▶ WORK REQUEST A:
Put the lines of the rows below, from the line holding "You are a GUI" through the line holding "The image size is (867, 408).", inclusive, into a Markdown table with the columns "Number" and "Line", leaving out blank lines.

In 1979, Profiles contracted to purchase a parcel in northwest Fort Lauderdale, Florida. The parcel's zoning was the City's least restrictive industrial and manufacturing classification. Despite its zoning classification, the tract was bordered to the west and south by residential development. Profiles's plan was to establish a wood-chipping business on the site. Because of economic factors at the time, it had become prohibitively expensive to truck organic waste such as tree limbs to more remote landfills. Profiles sought to take advantage of this opportunity by offering a local site for organic waste to be processed. The company also planned to profit from the sale of mulch and wood chips for landscaping and other uses. The City Commission unanimously approved the development. In exchange for the City's permission to operate the business, Profiles promised to construct a ten-foot high concrete wall around the property before beginning chipping operations.

▶ WORK REQUEST B:
In the text on the Fort Lauderdale wood-chipping site, what did Profiles promise to build before it began chipping operations?

▶ PROVIDED ENTRIES:
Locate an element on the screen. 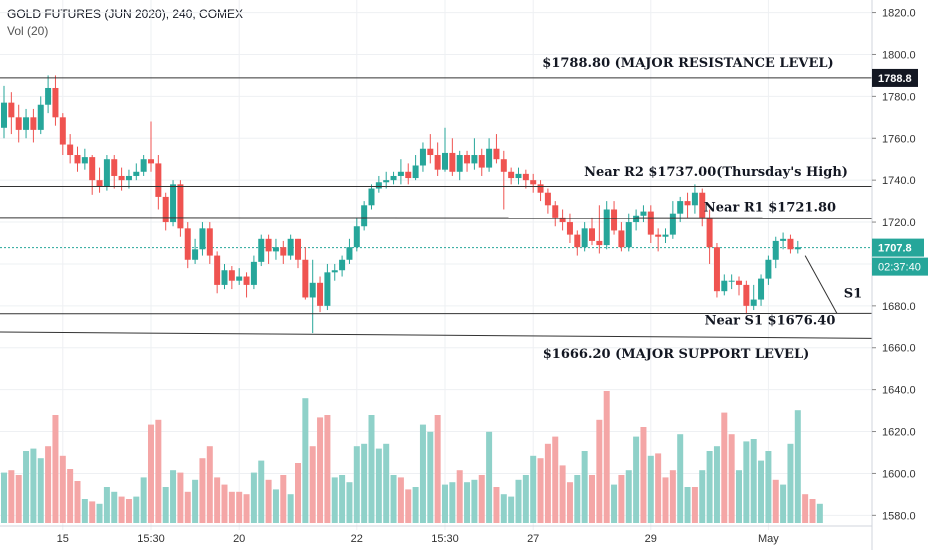 The height and width of the screenshot is (550, 932). level-label: Near R2 $1737.00(Thursday's High) is located at coordinates (716, 172).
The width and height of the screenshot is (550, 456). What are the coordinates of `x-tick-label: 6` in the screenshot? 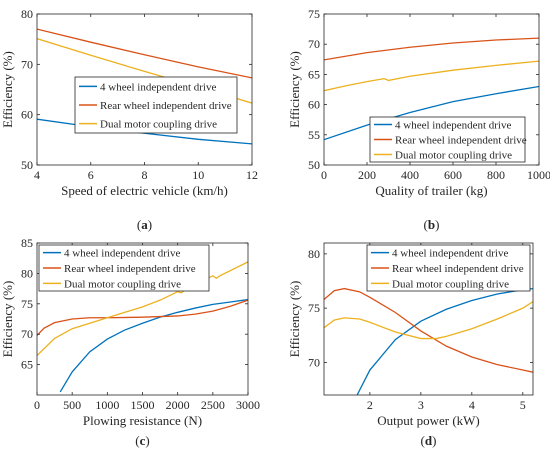 It's located at (91, 175).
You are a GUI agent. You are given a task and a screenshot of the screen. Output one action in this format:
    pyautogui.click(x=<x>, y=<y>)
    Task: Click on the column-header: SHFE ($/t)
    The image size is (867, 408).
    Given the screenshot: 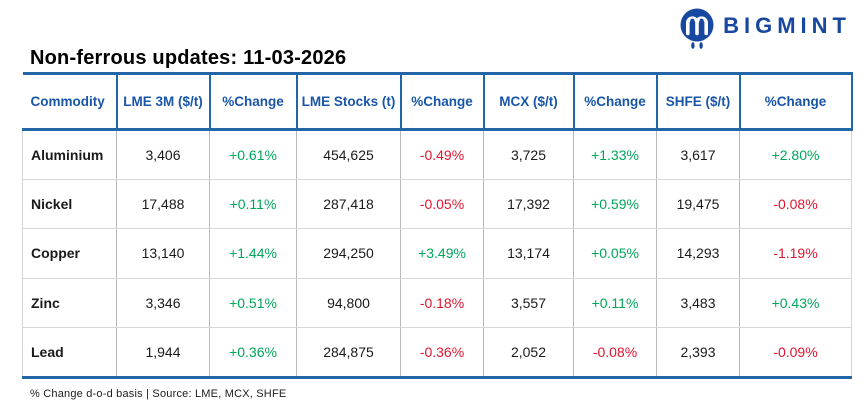 What is the action you would take?
    pyautogui.click(x=698, y=102)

▶ TASK RESPONSE A:
| Number | Line |
|---|---|
| 1 | You are a GUI agent. You are given a task and a screenshot of the screen. Output one action in this format: |
| 2 |     pyautogui.click(x=<x>, y=<y>) |
| 3 |     Task: Click on the column-header: SHFE ($/t) |
| 4 |     The image size is (867, 408). |

▶ TASK RESPONSE B:
A ten-foot high concrete wall around the property.